Expériences 05.02.2020

Proto204 à Paris-Saclay,  UL factory à l’Université de Limoges, La centrif’ à la Cité Descartes, Ludomaker à l’Université Paris 13 , UBee Lab à l’Université de Bordeaux,  ou encore La fabrique de l’innovation  à l’Université de Lyon… autant d’appellations pour désigner ces tiers-lieux académiques, qui voient le jour à proximité des écoles et des universités.  

« Entre espace de coworking et terrain d’innovation, conçus comme des fablab ou comme des incubateurs,  ces tiers-lieux permettent aux étudiants, aux chercheurs ou encore aux enseignants d’enrichir leurs compétences afin de mener à bien leurs projets».

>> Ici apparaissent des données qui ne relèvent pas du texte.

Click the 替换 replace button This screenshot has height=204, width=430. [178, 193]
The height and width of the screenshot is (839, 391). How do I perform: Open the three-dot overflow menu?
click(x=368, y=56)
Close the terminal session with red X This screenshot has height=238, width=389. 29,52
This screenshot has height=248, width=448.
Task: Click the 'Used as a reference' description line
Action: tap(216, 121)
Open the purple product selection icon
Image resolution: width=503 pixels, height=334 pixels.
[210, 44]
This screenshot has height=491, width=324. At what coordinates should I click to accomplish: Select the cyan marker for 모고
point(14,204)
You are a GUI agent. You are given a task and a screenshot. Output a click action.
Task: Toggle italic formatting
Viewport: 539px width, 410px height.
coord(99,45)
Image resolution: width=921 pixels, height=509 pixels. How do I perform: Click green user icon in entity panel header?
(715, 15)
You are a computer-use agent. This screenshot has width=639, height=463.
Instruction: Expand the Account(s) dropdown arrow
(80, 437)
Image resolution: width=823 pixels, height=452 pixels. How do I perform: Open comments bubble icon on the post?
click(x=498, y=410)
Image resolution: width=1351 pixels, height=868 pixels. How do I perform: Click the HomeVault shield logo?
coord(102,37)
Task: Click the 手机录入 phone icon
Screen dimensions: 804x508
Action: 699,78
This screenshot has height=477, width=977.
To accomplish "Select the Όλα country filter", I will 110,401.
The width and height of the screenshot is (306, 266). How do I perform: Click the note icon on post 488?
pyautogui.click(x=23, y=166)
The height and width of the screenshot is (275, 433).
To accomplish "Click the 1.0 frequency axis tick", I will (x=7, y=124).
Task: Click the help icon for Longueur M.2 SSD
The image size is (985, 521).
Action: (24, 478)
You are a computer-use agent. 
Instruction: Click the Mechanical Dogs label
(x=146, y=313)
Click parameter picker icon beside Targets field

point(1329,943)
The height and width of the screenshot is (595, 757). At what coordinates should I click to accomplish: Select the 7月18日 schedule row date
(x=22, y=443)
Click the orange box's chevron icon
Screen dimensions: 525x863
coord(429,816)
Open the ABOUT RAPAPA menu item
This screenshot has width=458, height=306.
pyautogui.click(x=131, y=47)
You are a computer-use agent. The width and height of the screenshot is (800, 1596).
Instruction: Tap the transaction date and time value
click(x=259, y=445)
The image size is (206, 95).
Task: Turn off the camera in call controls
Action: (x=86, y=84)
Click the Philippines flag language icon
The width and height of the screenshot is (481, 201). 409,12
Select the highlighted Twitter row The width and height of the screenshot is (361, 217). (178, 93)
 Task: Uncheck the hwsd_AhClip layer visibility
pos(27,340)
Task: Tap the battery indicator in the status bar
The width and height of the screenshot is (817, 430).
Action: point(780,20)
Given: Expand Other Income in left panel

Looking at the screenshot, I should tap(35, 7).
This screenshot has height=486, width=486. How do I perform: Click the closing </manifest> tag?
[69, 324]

Encore hybrides, ces espaces de travail collaboratif réunissent étudiants, entrepreneurs, jeunes diplômés, doctorants, enseignants et entreprises, avec pour seul but celui de réaliser des projets innovants».

(Re)créer du lien social

« L’un des premiers objectifs des tiers-lieux  est de favoriser les échanges. Les  tiers-lieux conviennent aussi bien aux enseignants qui cherchent à partager leurs expériences avec des pairs qu’aux étudiants en quête d’un réseau pour leur future vie professionnelle. Quant aux jeunes indépendants, ils peuvent sortir de l’isolement dont ils peuvent parfois souffrir».

De plus en plus de bibliothèques universitaires se dotent également de salles de travail ou de réunion pour répondre aux évolutions des besoins de leurs usagers.

Un sas entre les mondes académique et professionnel

« Quel que soit leur forme, les tiers-lieux ont vocation à créer un espace de transition entre l’université et la vie professionnelle. À l’université de Nice, le tiers-lieu est aussi bien un espace d’innovation sociale, où les passerelles entre les étudiants et les quartiers sont encouragés, qu’une plate-forme d’orientation, d’insertion professionnelle et d’engagement».

Le tiers-lieu de l’université de Toulouse 3-Paul-Sabatier s’affiche, lui, comme un pré-incubateur. Il offre une alternative aux étudiants par rapport aux formations classiques.

« Ces  tiers-lieux non-académiques font de plus en plus de place aux futurs diplômés. Ils peuvent accueillir comme dans la  La Colloc, à Lorient, des créateurs d’entreprise, organiser des conférences ou des ateliers de coworking pour mettre les etudiants en contact avec des professionnels».